#### Prompt:
The answer must consist only of the lines from the line with "For every named" to the line with "前往咨询 (122, 728)", both included, exactly as they stand below.

====== Available data

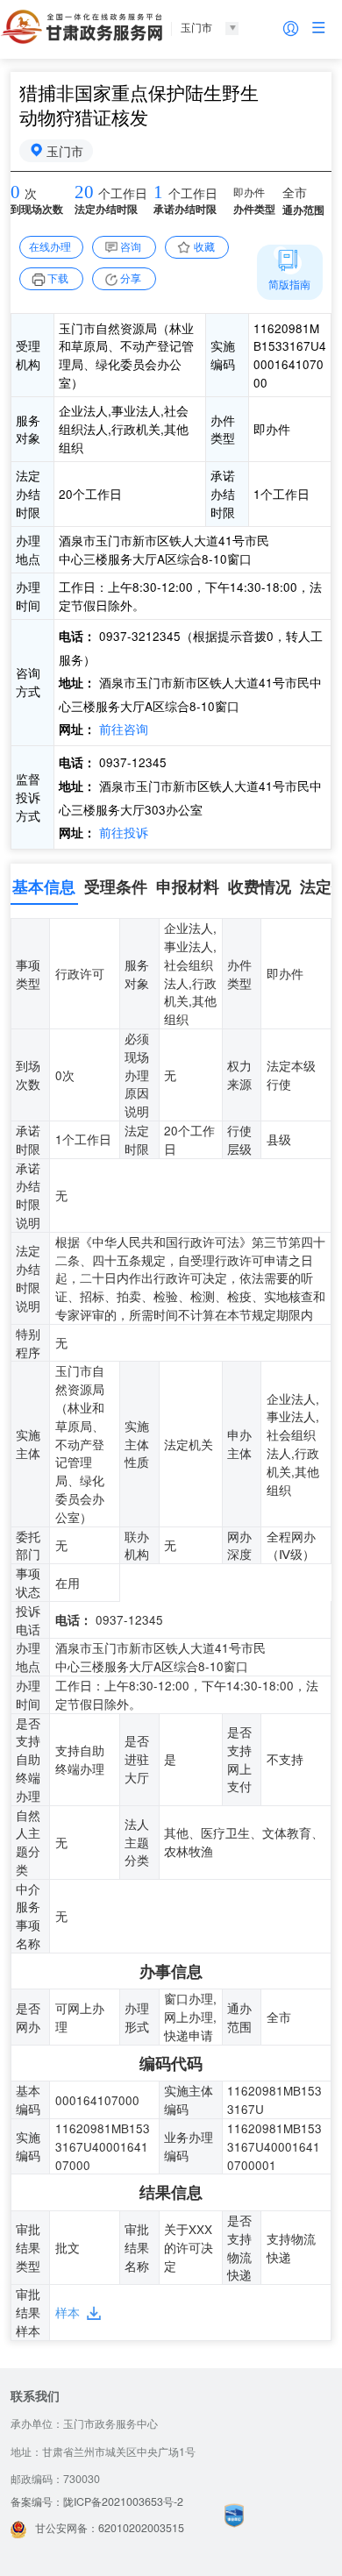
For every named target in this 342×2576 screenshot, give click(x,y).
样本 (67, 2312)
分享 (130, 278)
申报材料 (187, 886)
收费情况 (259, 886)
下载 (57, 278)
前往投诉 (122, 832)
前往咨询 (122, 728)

============
====== Available data

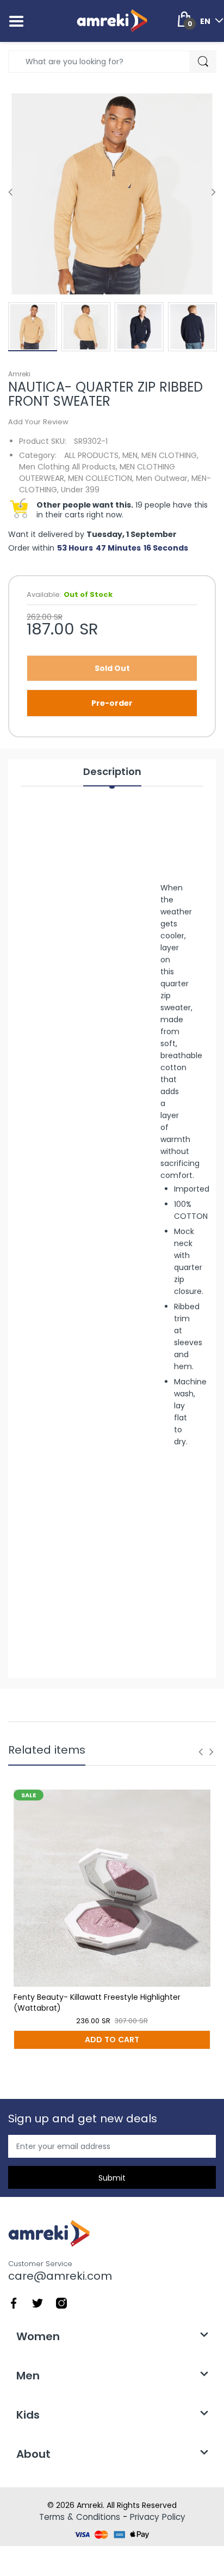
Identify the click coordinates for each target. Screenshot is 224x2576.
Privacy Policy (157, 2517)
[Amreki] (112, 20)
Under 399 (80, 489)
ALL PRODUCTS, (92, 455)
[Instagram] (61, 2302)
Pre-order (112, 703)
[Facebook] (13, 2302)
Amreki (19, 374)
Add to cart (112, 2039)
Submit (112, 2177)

============

#### Solution to the problem:
For every named target in this 342×2576 screenshot, give click(x,y).
样本 (67, 2312)
分享 (130, 278)
申报材料 (187, 886)
收费情况 (259, 886)
下载 (57, 278)
前往投诉 (122, 832)
前往咨询 (122, 728)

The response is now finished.